Natur

Ich sitze im Wald. 

Bin losgewandert, barfuß in Sandalen, kurze Hose, Wasser auf dem Rücken, wie zu einer großen Tour.

Aufwachen, aufbrechen und immer weitergehen. Einen Fuß vor den anderen setzen.

Erst der harte Beton unter meinen Füßen; schnelle Schritte, um aus dem Dorf herauszukommen und runter vom Asphalt. Bei der alten Mühle biege ich ein, steige eine verwachsene Steintreppe hinab, hüpfe über große Steine durch das Bachbett auf die große Wiese. Von fern höre ich die Autos noch; ich gehe weiter Richtung Wald. 

Dieser Wald ist irgendwie magisch, verschlungen und unaufgeräumt; ich mag ihn sehr. Ich betrete ihn vorsichtig, sage guten Morgen und entscheide mich spontan für rechts - es geht bergauf. Mein Körper wird warm, freut sich über die Bewegung am Morgen, der Kopf ist noch leer. Oben angekommen gehe ich nach links, aus dem Wald heraus, über einen Feldweg an Weinbergen vorbei Richtung Fluß. Es ist noch frisch, kühler Wind weht mir entgegen, macht mich wach. Ich ziehe meine Weste enger um die Schultern. In der Ferne sehe ich schon das Flußtal in der Morgensonne glitzern. Hier ist es ganz still. 

Ich komme an eine Art Klippe, von der aus es steil nach unten geht zum Fluß. Der Hang ist mit Weinbergen, Bäumen und Büschen bewachsen. Ich stehe ganz hoch oben, betrachte den Fluß, spüre meine Füße unter der Erde, fühle mich unendlich groß hier oben. Wie ein Adler könnte ich meine Schwingen ausbreiten und losfliegen. 

Irgendwann beginne ich den Abstieg durch die Weinberge über Steintreppen und Leitern bis zu einem Plateau, das Klettern macht mir Spaß. Ich lasse mich unter einem großen Baum nieder, atme und schaue in die Weite über das Tal. Wie ein großes Vogelnest hängt das Plateau über dem Fluß, der sich durch die wunderschöne Landschaft schlängelt. Postkartenidylle. Ziehende Wolken über mir, Wald- und Wiesenfelder in vielfältigen Grün-Nuancen links, der tiefblaue Fluß mit den Spielzeugeisenbahnschienen unten mir, rechts Weinberge, soweit ich sehen kann. 

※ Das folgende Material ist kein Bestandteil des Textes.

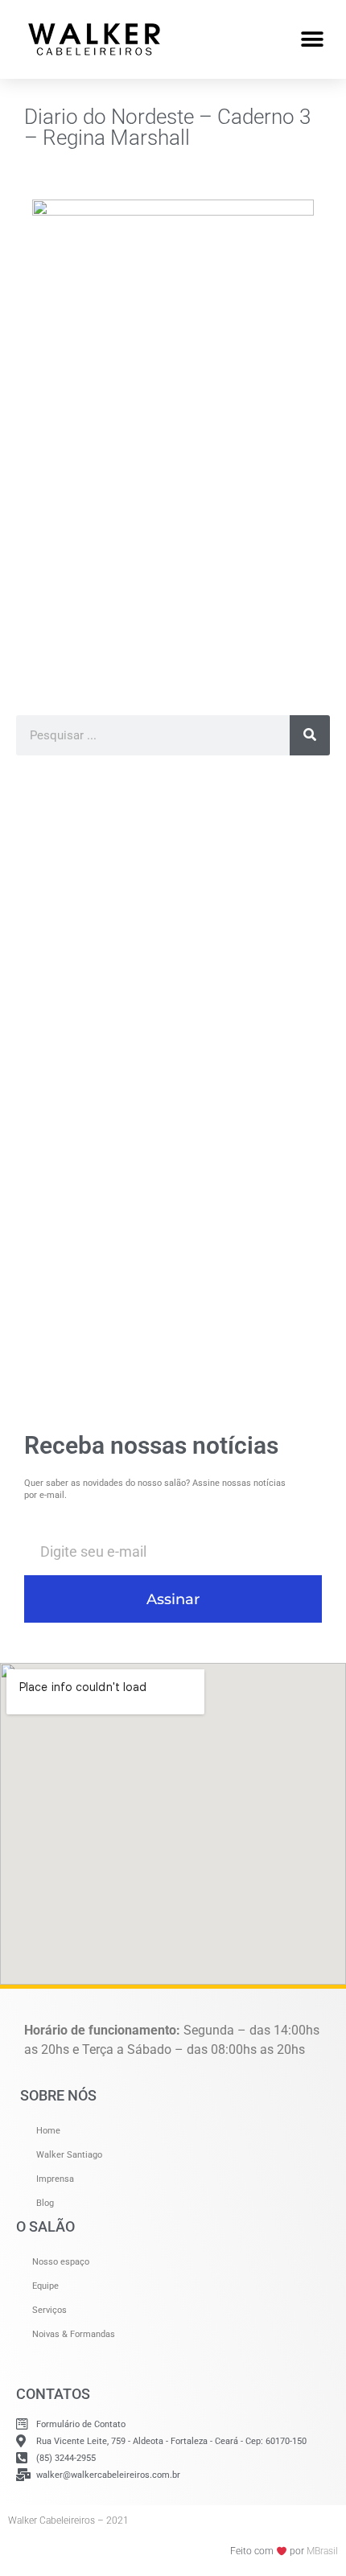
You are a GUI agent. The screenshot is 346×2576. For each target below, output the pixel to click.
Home (48, 2130)
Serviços (49, 2310)
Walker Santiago (69, 2155)
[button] (312, 39)
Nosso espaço (60, 2262)
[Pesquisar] (310, 735)
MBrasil (322, 2551)
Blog (45, 2203)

Ich beschließe ein wenig zu bleiben, schaue mich um. Es ist ein guter Yogaplatz. Das Gras ist verdörrt und etwas stachelig an meinen nackten Beinen, aber das macht nichts, ich beginne mit meinen Übungen, dehne und strecke mich, spüre barfuß die Erde unter mir. Mit gegrätschten Beinen schaue ich unter mir hindurch auf das Panorama, das auf einmal auf dem Kopf steht. Interessante Perspektive. Ich mache die "Fünf Tibeter" und töne dazu, fühle die Kraft der Natur. Ein menschliches Wanderpaar kommt vorbei, aber das stört mich nicht. Ich fühle Atem und Sein, bin ganz in mir. Irgendwann sitze ich bequem auf der Erde mit dem Gesicht zur Sonne und genieße die Wärme und den leichten Wind. Alles ist still. Ich bin jetzt hier. Ich bade in der Sonne, von diesem Berg getragen, erfrischt durch den Wind. Ich könnte ewig so sitzen, habe kein Zeitgefühl; will auch keins. 

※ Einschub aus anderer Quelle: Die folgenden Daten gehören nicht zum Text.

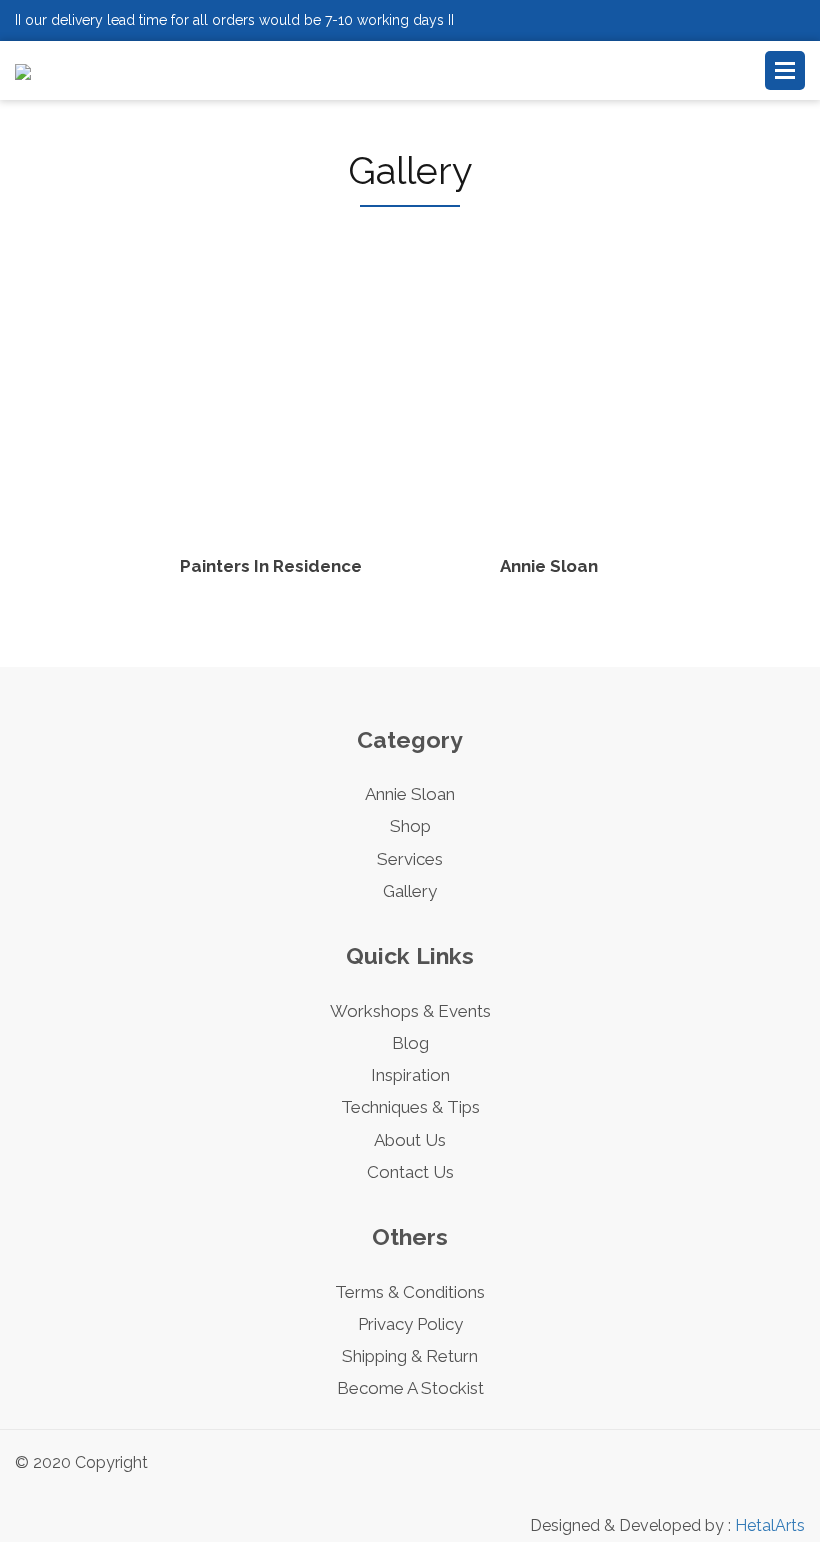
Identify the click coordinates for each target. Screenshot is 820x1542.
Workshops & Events (410, 1011)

Irgendwann gehe ich weiter, den Berg hinab zum Fluß. Dann wende ich mich nach links. Wie ein großes Tor erhebt sich der Dschungelwald vor mir und ich trete ein. Höre Vögelzwitschern und Wasserplätschern; der Bachlauf, den ich vor einiger Zeit durchquert habe, fließt hier in den Fluß. Ich folge ihm nach oben durch den Dschungelwald. Seine Baumkronen sind so verschlungen, dass man den Himmel nicht sieht. Hier ist es grün, die Hitze macht dem Wald nichts aus. Er lebt einfach weiter, unbeeindruckt, ist immer da, so wie er ist. Ich gehe bewusst und langsam am Bachlauf entlang über verschlungene Pfade, durch Baumtore, über Stock und Stein. Zwischendurch bleibe ich stehen, fühle, höre. 

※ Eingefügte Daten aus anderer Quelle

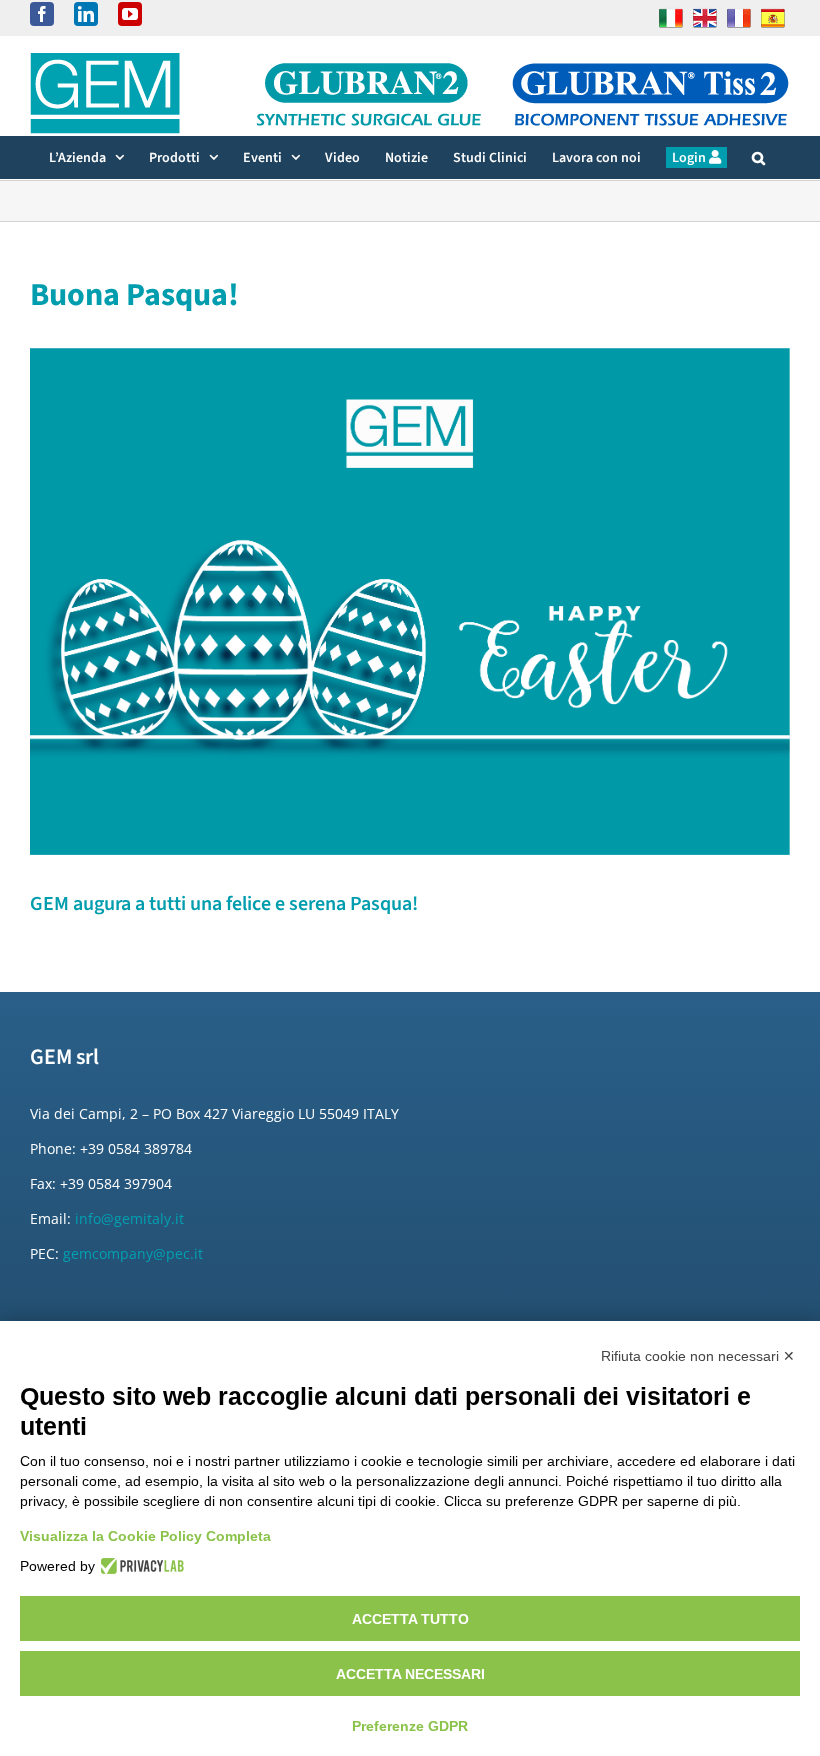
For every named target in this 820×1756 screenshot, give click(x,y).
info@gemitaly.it (129, 1218)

Irgendwann komme ich zu einer kleinen Lichtung, wo der blaue Himmel leicht durch die hohen Kronen schimmert. Hier, gleich am Bachlauf, stehen zwei große Holzbänke mit Tisch. Ich lasse mich nieder, fühle, wie ich im Wald bade, tue nichts, bin einfach. Sitze hier als Mensch und gleichzeitig ist da noch so viel mehr, wenn ich es fühlen will. Unendliche Einheit mit mir selbst, mit dem Wald, dem Bach und gleichzeitig die Einzigartigkeit meines ganzen Wesens. Bin in meinem eigenen Raum, hier, zeitlos, grenzenlos.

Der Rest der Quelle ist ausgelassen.